PTA chief pleads for YouTube ban lifting

Senate committee says access to information people’s basic right

ISLAMABAD - The head of Pakistan Telecommunication Authority (PTA) Monday strongly defended before a Senate panel for lifting ban on YouTube before the parliamentary committee decided to move a resolution in the House as well as recommend the government for unblocking the popular content sharing site.
Senate Functional Committee on Human Rights, which met at the Parliament House, also observed that access to information was an inalienable right of citizens and they could not be deprived of this right by blocking YouTube. Chairman of the committee, Senator Afrasiab Khattak, remarked, “If you don’t like a book in a library, you had no right to abolish the whole library.”
PTA Chairman Dr Syed Ismail Shah briefing the committee regarding government’s ban on YouTube proposed for lifting of the ban, saying the government had talked with the Google in this connection. He said the search engine had agreed to display prior warning worldwide for all objectionable and blasphemous pages, identified by the government of Pakistan, uploaded on the site. “We are not policy makers, but regulators,” the chairman also said at the same time.
“Even in Saudi Arabia, where I passed my last couple of days, the specific blasphemous video was available on the web with a prior warning,” the PTA chairman said adding that there was a localized version of You Tube in Saudi Arabia. Upon a query, he said that there was not even a single member country of OIC where popular site had been banned. The committee felt its astonishment that You Tube was not banned even in Saudi Arabia.
The Chairman PTA told the committee that Google had displayed warning for 848 blasphemous pages as identified by the government of Pakistan and such warning had yet to be displayed for 65 such pages.
Senator Mushahid Hussain Syed said that banning of YouTube was not the exact answer. He said, “We live in the 21st century. It is a globalized word and this censorship was not the answer as You Tube was a source of information as well as entertainment.” Senator Farhatullah Babar proposed to lift the ban on the site in the light of the technical facts before the committee decided that it would bring a resolution in the House and write to the government to lift ban on it Dr Shah suggested that the government should take on board all the religious parties before moving a resolution in the House and recommending the government in this connection.

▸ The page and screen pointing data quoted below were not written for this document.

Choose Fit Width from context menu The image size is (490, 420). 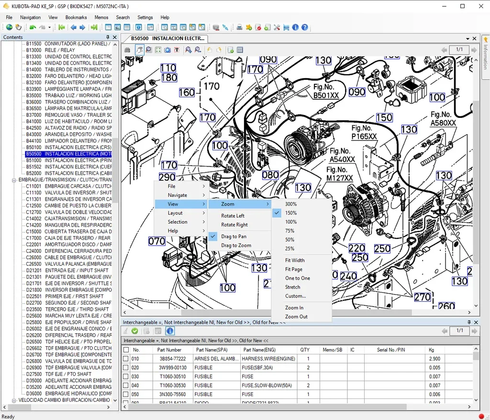tap(295, 261)
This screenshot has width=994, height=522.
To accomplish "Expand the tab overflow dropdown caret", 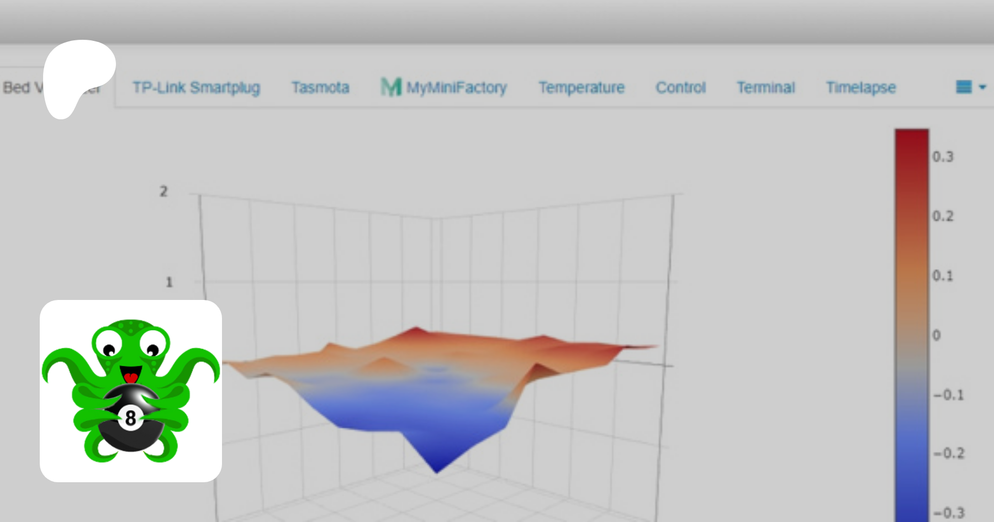I will [x=982, y=87].
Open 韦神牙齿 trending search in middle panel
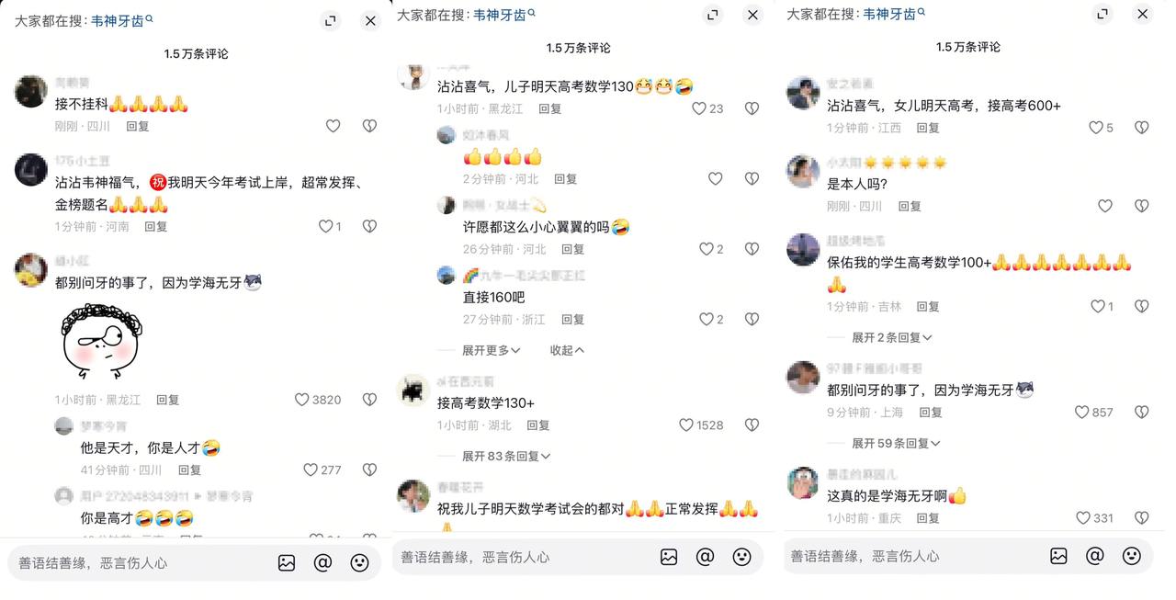The image size is (1176, 600). coord(500,15)
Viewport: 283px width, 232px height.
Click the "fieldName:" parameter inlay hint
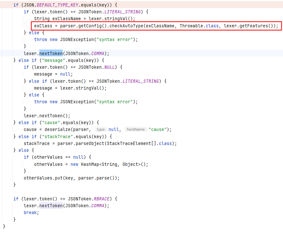click(136, 129)
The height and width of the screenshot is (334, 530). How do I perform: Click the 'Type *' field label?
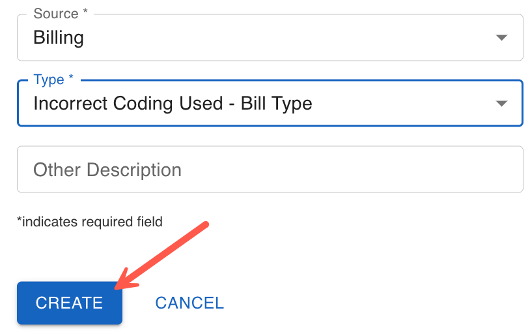tap(53, 80)
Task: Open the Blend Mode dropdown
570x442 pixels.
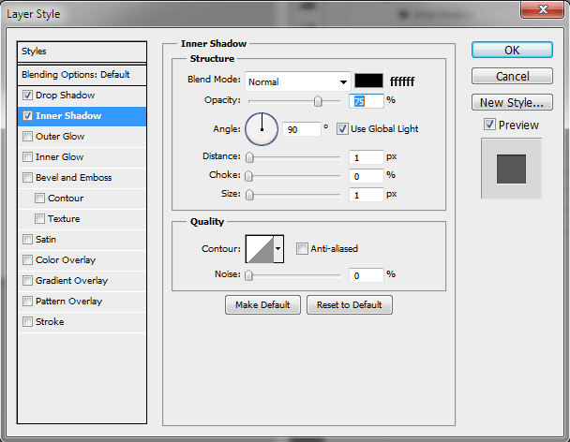Action: click(297, 81)
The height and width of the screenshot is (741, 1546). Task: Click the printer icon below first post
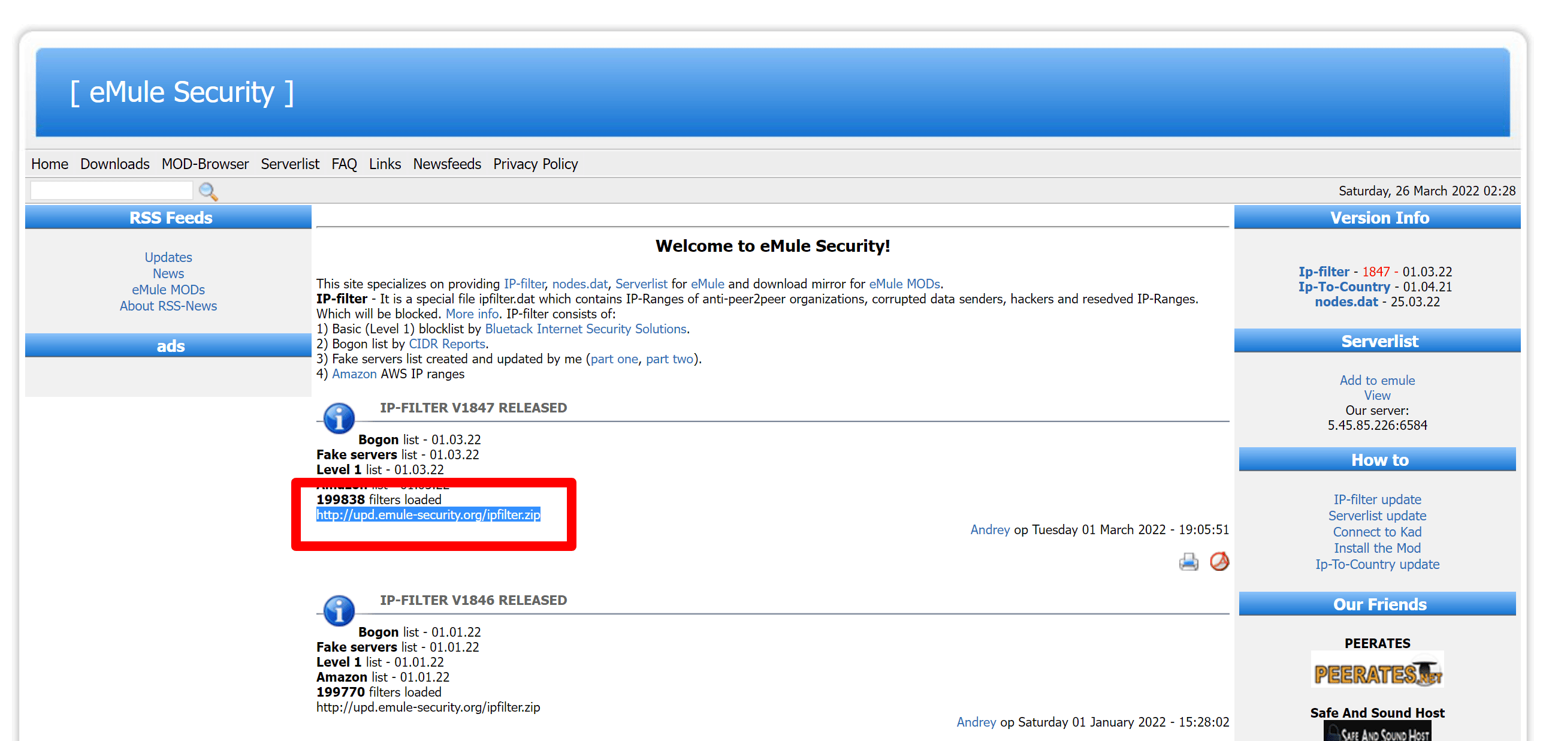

The meeting decided to form a sub-committee headed by Senator Farhatullah Babar and including Sehar Kamran and Surriya Amiruddin that would visit district Khuzdar of Balochistan and probe the issue of discovery of mass graves in the area. The meeting also said that a public hearing of Voice for Baloch Missing Persons (VBMP), which was holding a long march for the recovery of their enforced disappearances, would be held in the capital upon their arrival here.
Tariq Lodhi, Director General (DG) of the National Crisis Management Cell (NCMC) of Ministry of Interior, told the meeting that as many as 13 proscribed organizations were operating in Balochstan and a number of foreign agencies were providing them help. He said that the number of missing persons as claimed by the people of Balochistan had now reduced to less than hundred.
Khattak remarked that denial was not the solution and they would go to the bottom line to probe the issue of mass graves in Khuzdar. The meeting condemned that no one from the Federal Interior Ministry visited the area of Khuzdar and it was only relying upon the information provided by provincial home ministry.
The committee also decided to visit Karachi to see whether police and other law enforcement agencies were committing any human rights violations there in the on-going targeted operation in the metropolitan city after Senator Nasreen Jalil of MQM raised hue and cry over the torture and extra judicial killings of her party wrokers. The committee stressed that a legislation already recommended in its report presented to the House was necessary to stop extra judicial killing and the phenomenon of missing persons. It recommended its earlier demand fro the formation of oversight committee for Karachi Operation should be implemented.
The meeting showed its apprehension for the increasing number of Taliban in Karachi and a news report saying that the outlawed TTP dominated 30 percent area of the city. Chairman committee said that the government had failed to give a comprehensive national security policy till yet and was busy in just ‘fire fighting to deal with the menace of terrorism.
The Committee kept pending the issue of the death of a young Christian in the police lock up in the jurisdiction of Islamabad Police till the final report of the chemical examiner. SSP Islamabad Dr Rizwan told the police that a murder case had been registered against three persons including two police officials, however a judicial inquiry recommended that it was a suicide case. The committee also decided that it would visit Gilgit Baltistan in next months to assess the situation of the area including the situation of human rights saying that the future of Pakistan lied in Gilgit Baltistan. The committee had taken up the issues of human rights violations in the areas and prevalence of an oppressive atmosphere there. The committee was informed that GB had the potential of generating 28000-megawatt hydropower.